WHAT NEEDS TO BE DONE:
Exactly as written, print every line of the listing below and omit its pictures.

BEGIN TASK MATERIAL

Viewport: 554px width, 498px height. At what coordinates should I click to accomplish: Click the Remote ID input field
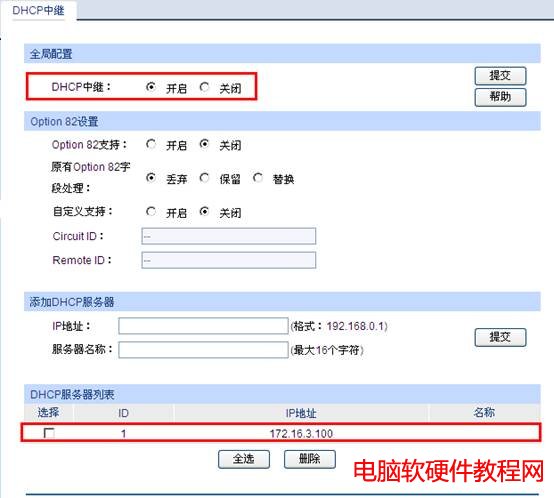229,260
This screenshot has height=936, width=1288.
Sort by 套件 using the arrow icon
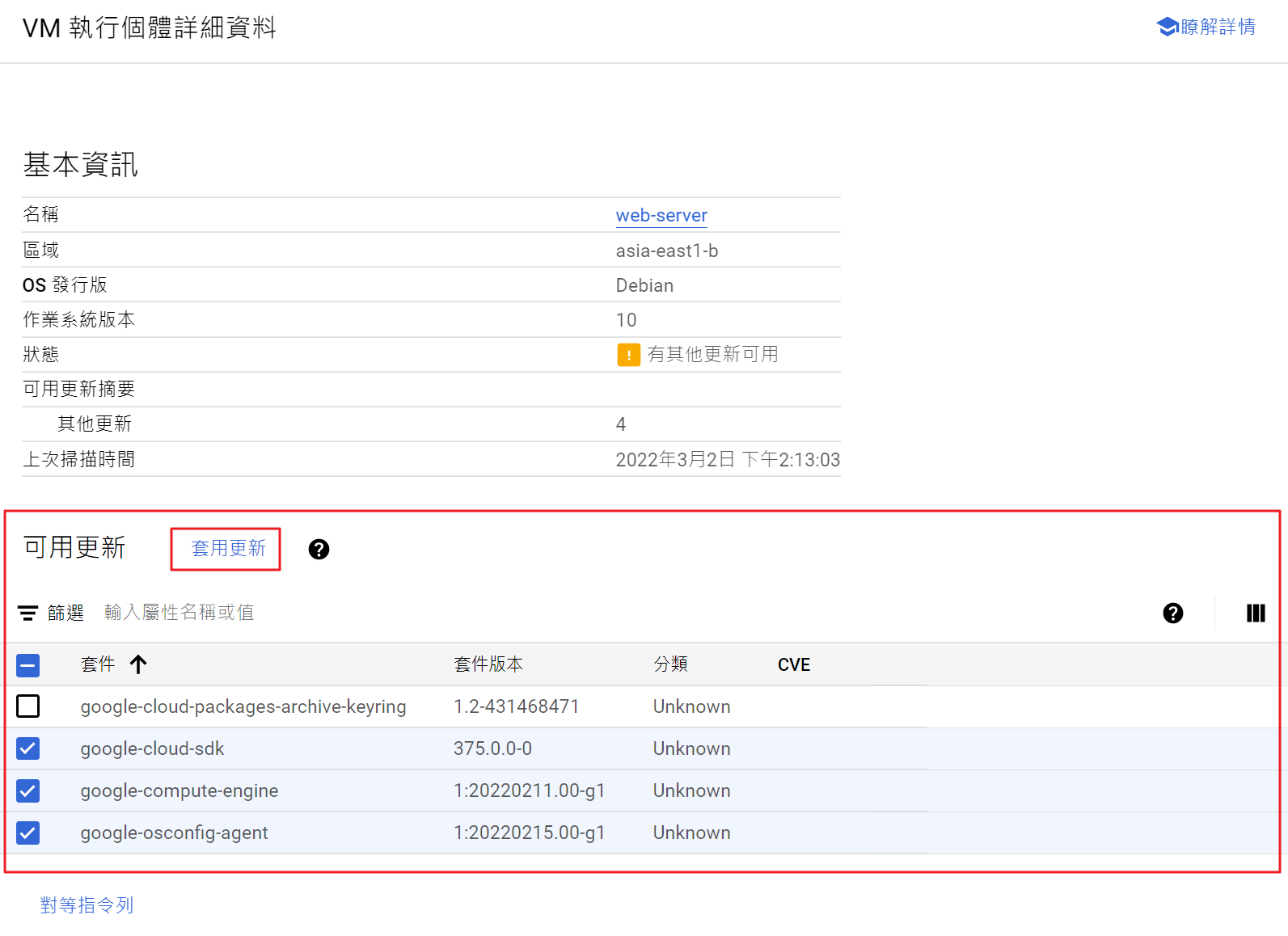point(138,664)
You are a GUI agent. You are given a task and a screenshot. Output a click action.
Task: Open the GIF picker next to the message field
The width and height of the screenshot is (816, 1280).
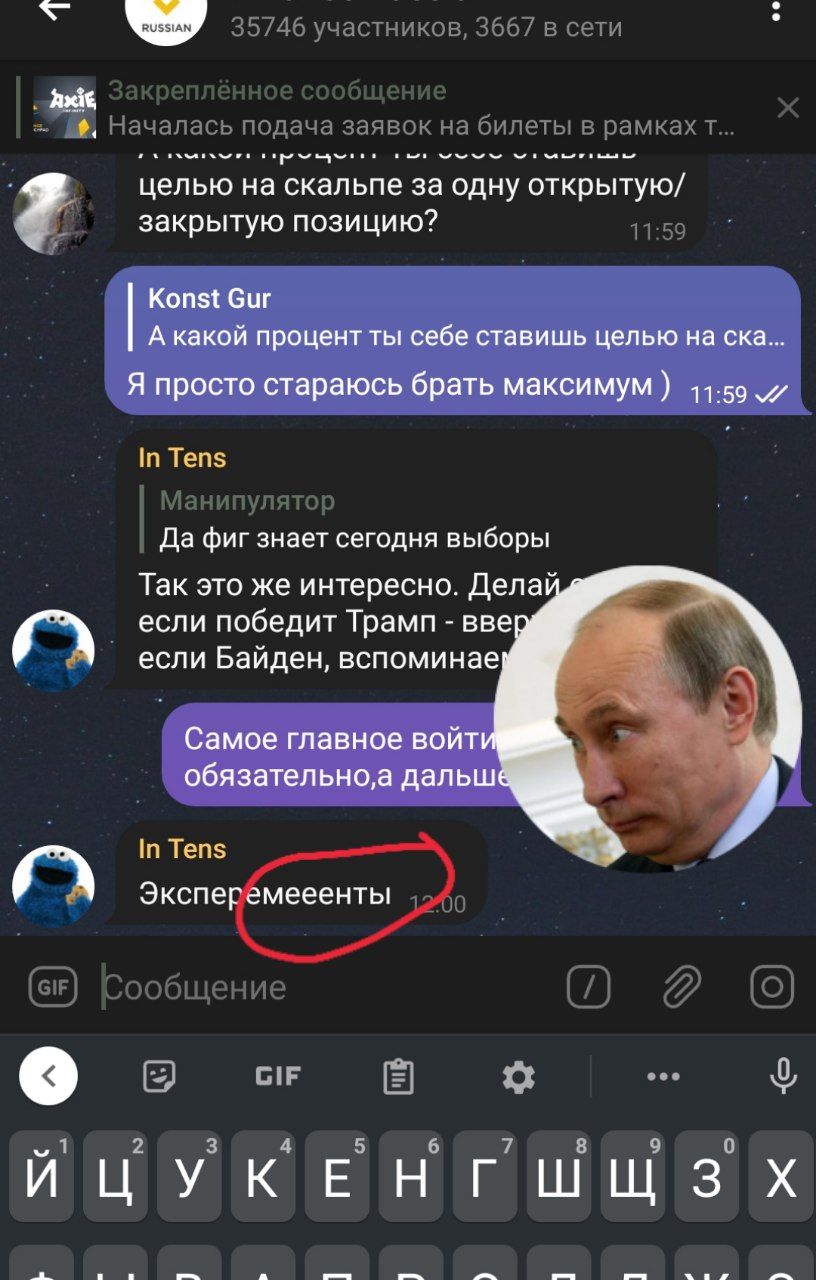pos(53,988)
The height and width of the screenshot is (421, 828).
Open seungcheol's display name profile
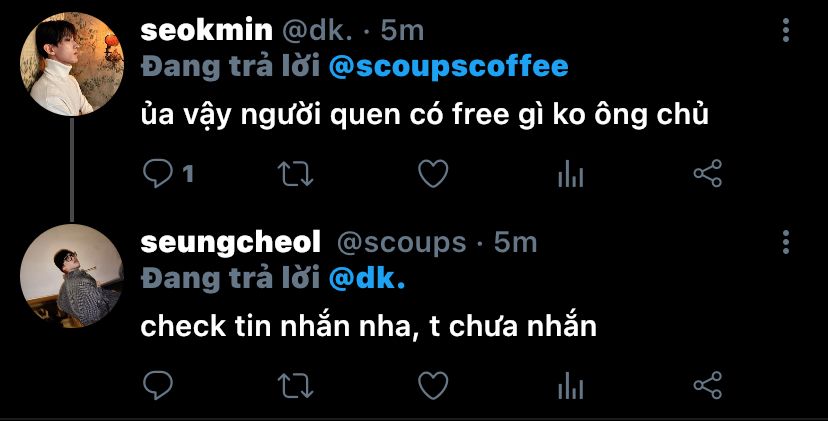[x=231, y=244]
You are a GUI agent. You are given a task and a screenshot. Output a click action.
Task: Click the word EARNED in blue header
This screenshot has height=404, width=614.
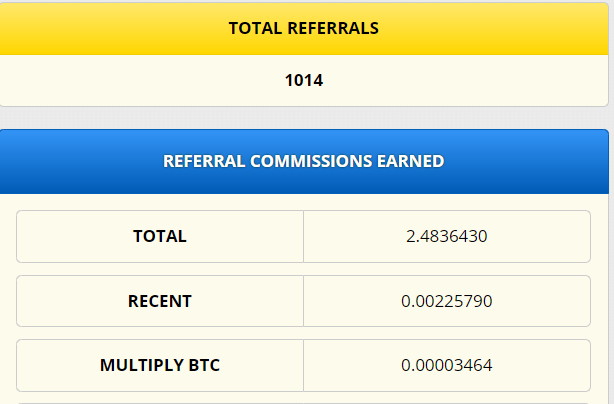pos(410,161)
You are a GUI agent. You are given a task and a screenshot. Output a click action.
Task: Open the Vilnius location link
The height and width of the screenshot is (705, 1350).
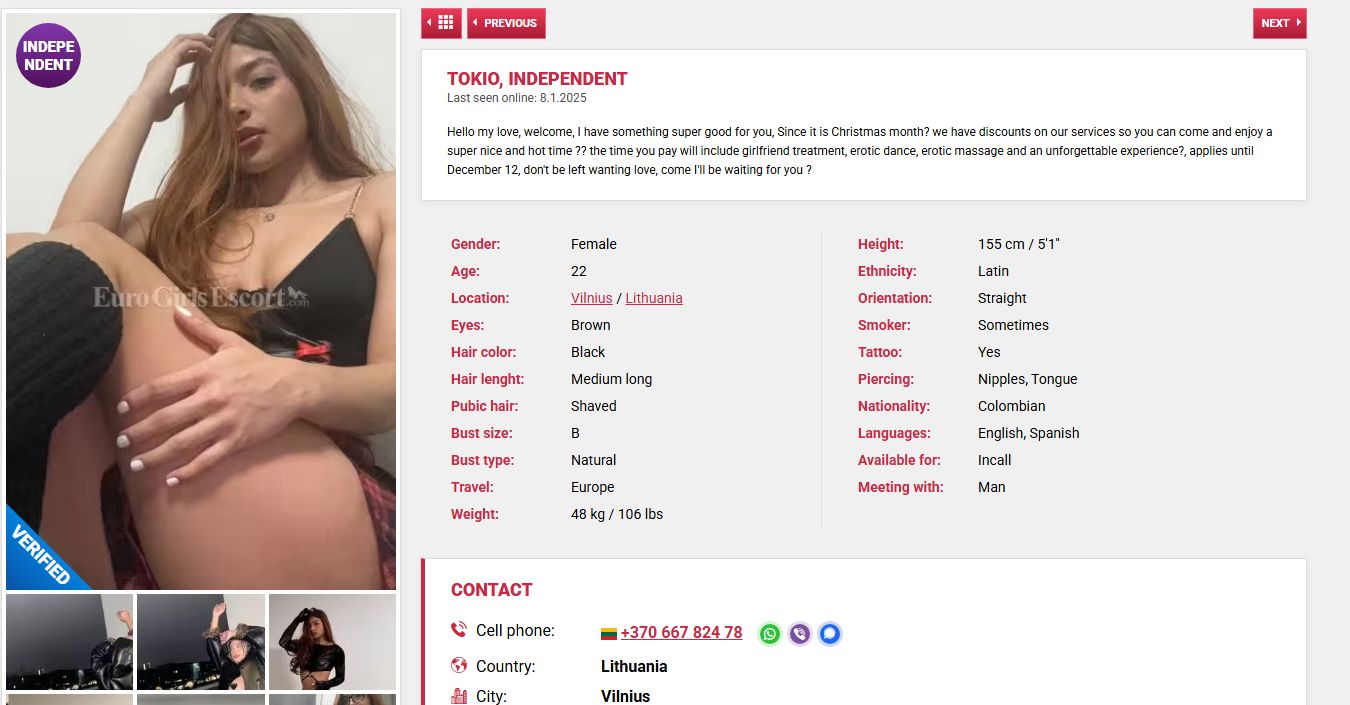click(591, 298)
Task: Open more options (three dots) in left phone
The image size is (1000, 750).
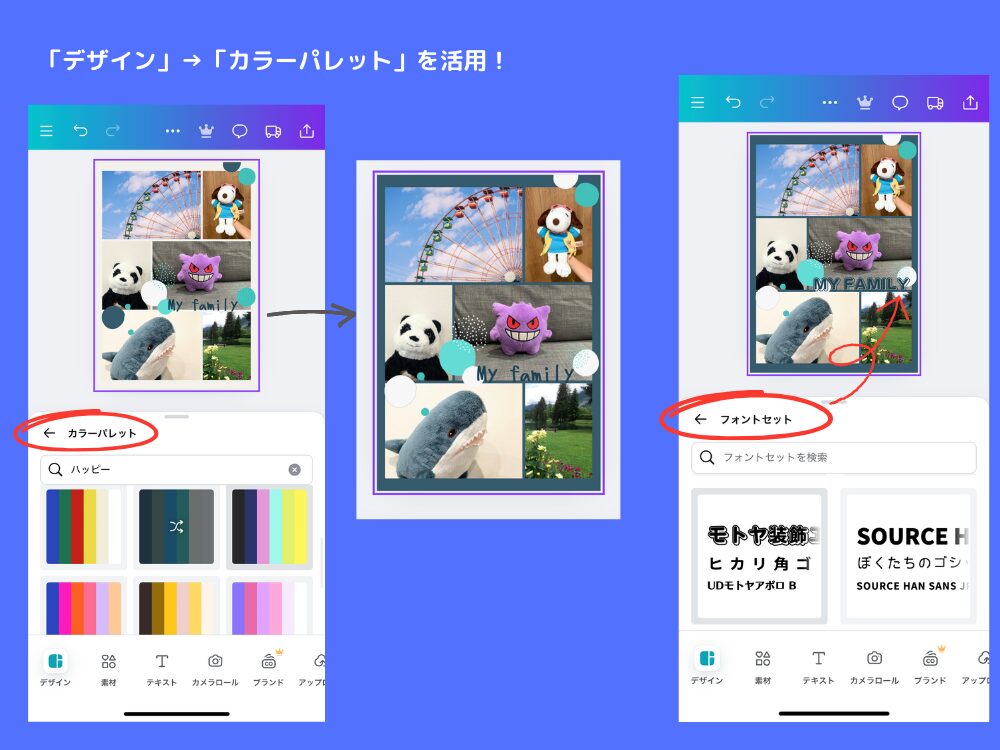Action: pyautogui.click(x=172, y=131)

END TASK MATERIAL

RESPONSE FOR THIS EXERCISE:
Viewport: 554px width, 498px height. At what coordinates should I click to accomplish: Click the Remote ID input field
229,260
This screenshot has height=936, width=1288.
Sort by 套件 using the arrow icon
point(138,664)
You are a GUI agent. You are given a task and a screenshot. Output a click action.
Task: Open the GIF picker next to the message field
The width and height of the screenshot is (816, 1280).
pos(53,988)
The height and width of the screenshot is (421, 828).
Open seungcheol's display name profile
[x=231, y=244]
You are a GUI agent. You are given a task and a screenshot. Output a click action.
Task: Click the word EARNED in blue header
This screenshot has height=404, width=614.
pos(410,161)
You are a GUI agent. You are given a task and a screenshot. Output a click action.
Task: Open the Vilnius location link
The height and width of the screenshot is (705, 1350).
click(591, 298)
Task: Open more options (three dots) in left phone
The image size is (1000, 750).
Action: pyautogui.click(x=172, y=131)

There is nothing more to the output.